Data access statements, also known as data availability statements, are used in publications to describe where data directly supporting the publication can be found and under what conditions they can be accessed.
Data access statements are required for all publications arising from publicly-funded research. They are a requirement of many funders' data policies and are a requirement of the RCUK Policy on Open Access. Inclusion of a data access statement is recommended for publications reporting other research.
Some funders have indicated that they now check for the inclusion of data access statements in publications that acknowledge their support. In particular, the requirement applies to all papers that acknowledge EPSRC funding with a publication date after 1 May 2015.
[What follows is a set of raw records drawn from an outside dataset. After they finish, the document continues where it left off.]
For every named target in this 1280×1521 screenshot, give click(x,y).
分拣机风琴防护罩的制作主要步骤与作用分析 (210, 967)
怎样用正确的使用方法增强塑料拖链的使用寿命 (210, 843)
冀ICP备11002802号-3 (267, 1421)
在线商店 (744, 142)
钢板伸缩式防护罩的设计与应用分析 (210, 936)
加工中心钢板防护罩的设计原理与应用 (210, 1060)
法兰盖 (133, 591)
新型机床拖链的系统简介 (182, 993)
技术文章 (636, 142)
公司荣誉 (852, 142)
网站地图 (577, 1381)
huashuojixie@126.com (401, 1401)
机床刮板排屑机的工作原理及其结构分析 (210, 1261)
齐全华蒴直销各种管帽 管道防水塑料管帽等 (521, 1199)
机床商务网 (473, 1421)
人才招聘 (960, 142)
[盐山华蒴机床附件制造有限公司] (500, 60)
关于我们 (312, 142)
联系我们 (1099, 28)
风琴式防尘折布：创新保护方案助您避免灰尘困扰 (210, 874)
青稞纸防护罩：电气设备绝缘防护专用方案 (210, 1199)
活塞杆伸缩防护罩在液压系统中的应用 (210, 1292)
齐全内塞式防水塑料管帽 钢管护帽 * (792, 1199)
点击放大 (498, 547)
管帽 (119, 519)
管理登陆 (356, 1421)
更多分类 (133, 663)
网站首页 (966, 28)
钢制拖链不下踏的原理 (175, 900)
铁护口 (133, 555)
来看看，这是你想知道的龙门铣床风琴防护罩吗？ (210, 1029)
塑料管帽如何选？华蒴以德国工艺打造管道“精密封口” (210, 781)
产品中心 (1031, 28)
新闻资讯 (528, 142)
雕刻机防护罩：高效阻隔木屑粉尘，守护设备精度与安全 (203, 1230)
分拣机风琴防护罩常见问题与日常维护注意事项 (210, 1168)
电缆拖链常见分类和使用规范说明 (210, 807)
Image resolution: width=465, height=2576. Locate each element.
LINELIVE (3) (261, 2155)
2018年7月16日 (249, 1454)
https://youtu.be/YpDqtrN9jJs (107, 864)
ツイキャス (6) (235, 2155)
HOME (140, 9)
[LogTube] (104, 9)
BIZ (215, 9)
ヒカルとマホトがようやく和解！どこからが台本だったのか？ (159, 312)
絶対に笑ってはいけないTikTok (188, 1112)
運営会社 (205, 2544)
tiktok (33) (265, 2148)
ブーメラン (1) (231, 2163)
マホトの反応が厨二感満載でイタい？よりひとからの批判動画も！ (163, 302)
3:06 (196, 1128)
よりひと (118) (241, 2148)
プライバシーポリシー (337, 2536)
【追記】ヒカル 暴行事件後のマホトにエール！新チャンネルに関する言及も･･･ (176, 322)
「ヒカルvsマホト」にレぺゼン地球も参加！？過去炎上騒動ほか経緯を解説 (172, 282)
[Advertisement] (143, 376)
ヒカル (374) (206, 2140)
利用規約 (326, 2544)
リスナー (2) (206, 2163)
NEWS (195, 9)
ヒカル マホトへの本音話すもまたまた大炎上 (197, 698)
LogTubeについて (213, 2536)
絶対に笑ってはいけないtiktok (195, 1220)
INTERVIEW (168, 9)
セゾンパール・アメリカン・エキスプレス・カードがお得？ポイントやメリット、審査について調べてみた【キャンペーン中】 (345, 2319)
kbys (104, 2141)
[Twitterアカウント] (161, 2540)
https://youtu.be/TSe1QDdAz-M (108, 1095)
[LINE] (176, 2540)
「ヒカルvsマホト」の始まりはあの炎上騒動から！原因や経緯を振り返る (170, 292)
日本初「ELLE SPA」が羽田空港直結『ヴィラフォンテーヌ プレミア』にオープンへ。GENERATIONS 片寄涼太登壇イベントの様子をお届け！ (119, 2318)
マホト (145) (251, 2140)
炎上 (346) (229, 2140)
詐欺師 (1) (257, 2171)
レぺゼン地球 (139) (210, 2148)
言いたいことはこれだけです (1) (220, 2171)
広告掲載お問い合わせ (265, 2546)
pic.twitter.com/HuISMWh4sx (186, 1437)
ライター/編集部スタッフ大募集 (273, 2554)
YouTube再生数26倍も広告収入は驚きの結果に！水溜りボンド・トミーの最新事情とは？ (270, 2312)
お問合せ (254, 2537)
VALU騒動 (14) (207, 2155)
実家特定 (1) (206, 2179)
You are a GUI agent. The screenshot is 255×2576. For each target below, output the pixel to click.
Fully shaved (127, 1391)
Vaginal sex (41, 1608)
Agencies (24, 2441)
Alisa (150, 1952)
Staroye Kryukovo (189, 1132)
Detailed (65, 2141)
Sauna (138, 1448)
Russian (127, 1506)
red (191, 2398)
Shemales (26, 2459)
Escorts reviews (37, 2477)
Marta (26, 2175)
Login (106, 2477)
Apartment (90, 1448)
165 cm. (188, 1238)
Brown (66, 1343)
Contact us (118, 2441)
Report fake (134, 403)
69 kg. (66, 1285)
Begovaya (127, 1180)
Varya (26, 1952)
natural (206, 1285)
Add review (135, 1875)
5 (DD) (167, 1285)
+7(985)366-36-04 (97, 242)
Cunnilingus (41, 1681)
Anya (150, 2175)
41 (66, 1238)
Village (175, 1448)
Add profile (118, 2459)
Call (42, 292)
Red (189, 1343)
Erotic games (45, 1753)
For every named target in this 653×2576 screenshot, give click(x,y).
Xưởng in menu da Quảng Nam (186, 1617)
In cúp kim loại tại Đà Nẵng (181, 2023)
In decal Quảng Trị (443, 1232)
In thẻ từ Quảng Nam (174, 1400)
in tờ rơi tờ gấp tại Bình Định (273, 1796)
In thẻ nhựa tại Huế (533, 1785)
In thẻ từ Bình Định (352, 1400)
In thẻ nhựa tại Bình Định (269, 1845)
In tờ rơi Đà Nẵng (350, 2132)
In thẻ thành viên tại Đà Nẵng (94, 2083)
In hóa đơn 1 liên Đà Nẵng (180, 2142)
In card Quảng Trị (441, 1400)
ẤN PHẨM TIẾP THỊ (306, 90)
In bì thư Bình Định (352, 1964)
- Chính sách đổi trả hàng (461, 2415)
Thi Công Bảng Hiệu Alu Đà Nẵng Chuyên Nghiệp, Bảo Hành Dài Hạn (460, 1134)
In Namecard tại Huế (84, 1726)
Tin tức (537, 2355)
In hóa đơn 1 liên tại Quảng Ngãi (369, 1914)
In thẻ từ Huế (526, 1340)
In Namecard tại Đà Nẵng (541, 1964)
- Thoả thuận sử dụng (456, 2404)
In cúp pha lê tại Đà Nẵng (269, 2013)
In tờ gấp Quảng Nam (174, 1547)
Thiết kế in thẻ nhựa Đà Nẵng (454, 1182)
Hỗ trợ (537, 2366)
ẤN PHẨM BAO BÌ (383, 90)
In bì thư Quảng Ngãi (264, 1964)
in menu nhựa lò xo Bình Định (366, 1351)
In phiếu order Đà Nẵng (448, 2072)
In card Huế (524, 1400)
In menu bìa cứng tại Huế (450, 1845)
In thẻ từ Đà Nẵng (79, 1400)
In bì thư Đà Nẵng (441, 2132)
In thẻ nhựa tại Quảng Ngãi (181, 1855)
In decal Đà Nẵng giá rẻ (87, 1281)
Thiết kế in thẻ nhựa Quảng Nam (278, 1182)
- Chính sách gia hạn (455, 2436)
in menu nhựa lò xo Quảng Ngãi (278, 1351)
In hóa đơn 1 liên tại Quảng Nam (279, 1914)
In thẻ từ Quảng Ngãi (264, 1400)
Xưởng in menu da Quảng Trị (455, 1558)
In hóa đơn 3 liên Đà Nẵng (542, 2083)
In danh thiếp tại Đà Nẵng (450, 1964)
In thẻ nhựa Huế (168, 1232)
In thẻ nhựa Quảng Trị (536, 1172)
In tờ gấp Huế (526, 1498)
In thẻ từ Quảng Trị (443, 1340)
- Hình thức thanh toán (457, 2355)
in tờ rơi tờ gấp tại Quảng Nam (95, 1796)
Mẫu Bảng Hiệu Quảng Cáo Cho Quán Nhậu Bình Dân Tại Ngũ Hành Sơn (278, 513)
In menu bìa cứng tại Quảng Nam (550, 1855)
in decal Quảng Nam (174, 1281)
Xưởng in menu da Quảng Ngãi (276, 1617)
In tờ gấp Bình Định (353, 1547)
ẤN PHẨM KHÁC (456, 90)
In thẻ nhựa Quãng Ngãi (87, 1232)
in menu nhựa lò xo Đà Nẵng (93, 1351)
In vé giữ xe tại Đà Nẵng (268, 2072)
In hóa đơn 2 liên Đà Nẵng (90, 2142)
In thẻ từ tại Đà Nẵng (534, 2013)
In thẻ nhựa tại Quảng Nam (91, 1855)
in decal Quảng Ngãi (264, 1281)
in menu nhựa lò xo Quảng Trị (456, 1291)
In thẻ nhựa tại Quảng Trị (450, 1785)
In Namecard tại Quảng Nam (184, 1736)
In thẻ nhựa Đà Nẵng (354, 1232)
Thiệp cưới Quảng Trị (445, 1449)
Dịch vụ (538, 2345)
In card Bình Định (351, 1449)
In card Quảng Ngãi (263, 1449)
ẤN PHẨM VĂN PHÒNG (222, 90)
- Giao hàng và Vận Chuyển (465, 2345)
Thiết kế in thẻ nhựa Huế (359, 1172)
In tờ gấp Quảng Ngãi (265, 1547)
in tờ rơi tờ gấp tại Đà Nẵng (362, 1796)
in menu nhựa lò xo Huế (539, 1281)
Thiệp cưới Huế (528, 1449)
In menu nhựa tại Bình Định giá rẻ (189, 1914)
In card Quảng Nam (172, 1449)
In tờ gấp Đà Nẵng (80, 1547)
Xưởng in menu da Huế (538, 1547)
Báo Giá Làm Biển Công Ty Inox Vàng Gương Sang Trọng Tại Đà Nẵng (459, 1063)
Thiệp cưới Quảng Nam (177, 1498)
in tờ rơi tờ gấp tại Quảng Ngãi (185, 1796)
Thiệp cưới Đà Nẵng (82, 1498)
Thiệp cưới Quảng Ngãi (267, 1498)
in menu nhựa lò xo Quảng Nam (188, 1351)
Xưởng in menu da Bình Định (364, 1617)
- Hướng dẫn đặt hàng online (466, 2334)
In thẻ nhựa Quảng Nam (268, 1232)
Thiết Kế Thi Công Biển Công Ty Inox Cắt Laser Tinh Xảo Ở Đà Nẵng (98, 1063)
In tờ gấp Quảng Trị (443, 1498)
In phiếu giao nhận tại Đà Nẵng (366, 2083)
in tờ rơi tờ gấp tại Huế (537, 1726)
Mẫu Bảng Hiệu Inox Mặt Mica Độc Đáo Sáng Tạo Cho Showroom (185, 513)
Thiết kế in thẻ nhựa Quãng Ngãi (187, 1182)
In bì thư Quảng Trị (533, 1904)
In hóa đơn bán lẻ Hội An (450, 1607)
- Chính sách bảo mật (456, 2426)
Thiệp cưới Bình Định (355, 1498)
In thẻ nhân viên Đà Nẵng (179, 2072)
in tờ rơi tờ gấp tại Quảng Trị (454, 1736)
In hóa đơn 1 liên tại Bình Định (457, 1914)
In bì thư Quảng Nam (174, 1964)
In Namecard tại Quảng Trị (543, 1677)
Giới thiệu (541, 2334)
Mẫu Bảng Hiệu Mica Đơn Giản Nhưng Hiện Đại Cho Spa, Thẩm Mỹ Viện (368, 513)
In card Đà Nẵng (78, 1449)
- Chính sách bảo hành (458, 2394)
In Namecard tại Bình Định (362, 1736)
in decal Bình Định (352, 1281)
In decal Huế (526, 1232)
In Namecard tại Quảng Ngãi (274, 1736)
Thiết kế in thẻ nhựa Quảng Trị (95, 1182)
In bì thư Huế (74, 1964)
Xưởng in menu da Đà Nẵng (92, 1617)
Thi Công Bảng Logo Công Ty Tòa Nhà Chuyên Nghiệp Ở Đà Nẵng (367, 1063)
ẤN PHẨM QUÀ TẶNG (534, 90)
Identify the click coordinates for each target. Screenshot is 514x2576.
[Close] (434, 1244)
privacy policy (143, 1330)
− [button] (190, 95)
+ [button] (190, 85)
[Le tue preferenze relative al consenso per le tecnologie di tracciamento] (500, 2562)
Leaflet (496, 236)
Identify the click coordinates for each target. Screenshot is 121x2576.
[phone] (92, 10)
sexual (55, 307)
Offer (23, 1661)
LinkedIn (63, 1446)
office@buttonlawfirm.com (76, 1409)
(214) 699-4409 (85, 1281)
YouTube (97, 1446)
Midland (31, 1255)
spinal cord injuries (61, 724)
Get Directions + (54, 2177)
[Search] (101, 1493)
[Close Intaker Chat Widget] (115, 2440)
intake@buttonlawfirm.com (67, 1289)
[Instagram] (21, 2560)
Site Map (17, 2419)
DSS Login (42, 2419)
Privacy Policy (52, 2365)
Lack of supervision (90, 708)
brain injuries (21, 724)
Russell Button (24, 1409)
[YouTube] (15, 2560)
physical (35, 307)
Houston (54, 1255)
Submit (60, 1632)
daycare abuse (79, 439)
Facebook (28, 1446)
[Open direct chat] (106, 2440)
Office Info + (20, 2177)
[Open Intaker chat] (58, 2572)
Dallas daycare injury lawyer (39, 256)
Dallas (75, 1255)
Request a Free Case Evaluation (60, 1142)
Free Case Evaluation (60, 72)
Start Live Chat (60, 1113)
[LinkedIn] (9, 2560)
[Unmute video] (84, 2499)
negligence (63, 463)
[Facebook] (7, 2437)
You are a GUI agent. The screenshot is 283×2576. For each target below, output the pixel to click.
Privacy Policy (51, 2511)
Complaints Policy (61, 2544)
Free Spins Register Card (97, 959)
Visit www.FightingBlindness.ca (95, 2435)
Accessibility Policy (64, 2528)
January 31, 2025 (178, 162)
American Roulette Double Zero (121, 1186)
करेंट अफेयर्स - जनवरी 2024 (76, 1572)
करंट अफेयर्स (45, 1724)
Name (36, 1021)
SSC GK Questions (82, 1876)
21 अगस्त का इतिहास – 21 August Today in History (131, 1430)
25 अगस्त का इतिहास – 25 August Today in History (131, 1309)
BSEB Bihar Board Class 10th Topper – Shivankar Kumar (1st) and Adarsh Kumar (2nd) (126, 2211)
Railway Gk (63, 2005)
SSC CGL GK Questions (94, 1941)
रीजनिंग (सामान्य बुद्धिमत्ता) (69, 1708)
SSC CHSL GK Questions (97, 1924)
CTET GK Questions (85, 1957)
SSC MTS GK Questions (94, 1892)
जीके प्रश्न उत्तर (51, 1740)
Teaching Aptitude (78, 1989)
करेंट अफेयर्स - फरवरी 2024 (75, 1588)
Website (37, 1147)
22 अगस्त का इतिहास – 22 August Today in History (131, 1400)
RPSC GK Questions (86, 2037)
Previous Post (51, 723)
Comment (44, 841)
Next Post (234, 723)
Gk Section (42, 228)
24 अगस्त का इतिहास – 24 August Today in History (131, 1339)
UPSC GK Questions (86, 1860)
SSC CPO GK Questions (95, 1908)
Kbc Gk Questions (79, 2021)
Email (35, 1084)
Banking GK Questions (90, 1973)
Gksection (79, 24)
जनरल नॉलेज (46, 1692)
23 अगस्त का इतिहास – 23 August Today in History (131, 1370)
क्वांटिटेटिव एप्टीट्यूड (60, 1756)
The aim of the data access statement is discoverability – the data referenced by the statement do not have to be openly available. There are many reasons why access to data should be restricted and if you are unsure about whether you should publish your data openly please contact [email protected] for advice.
Where to provide the data access statement
Some journals now provide a separate section in articles for the data access statement. Where no such section exist, we suggest that you include the data access statement with the acknowledgement of funder support.
A formal data citation can also be included either with the main references or in a specified data citation section.
If you're unsure where to provide your data access statement please contact contact [email protected] for help.
What to include in the data access statement
The following are recommendations for what to include in the data access statement:
- If data are openly available the name(s) of the data repositories should be provided, as well as any persistent identifiers or accession numbers for the dataset.
- If there are justifiable legal or ethical reasons why your data cannot be made available, these should be included in the data access statement.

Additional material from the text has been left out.